## Your goal
Would you filter these records and copy every line that has the word "Hardware"?
|---|
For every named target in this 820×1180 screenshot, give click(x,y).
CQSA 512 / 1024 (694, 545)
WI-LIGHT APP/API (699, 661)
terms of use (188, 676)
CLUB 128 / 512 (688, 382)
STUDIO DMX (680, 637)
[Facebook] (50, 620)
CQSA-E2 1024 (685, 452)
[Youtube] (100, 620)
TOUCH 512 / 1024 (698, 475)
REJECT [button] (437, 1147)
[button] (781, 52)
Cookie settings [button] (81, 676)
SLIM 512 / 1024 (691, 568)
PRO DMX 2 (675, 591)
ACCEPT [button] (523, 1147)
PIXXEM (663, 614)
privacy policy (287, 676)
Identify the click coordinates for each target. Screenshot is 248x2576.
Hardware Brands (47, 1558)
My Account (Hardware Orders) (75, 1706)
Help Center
|---|
## Solution
Hardware Brands (47, 1558)
My Account (Hardware Orders) (75, 1706)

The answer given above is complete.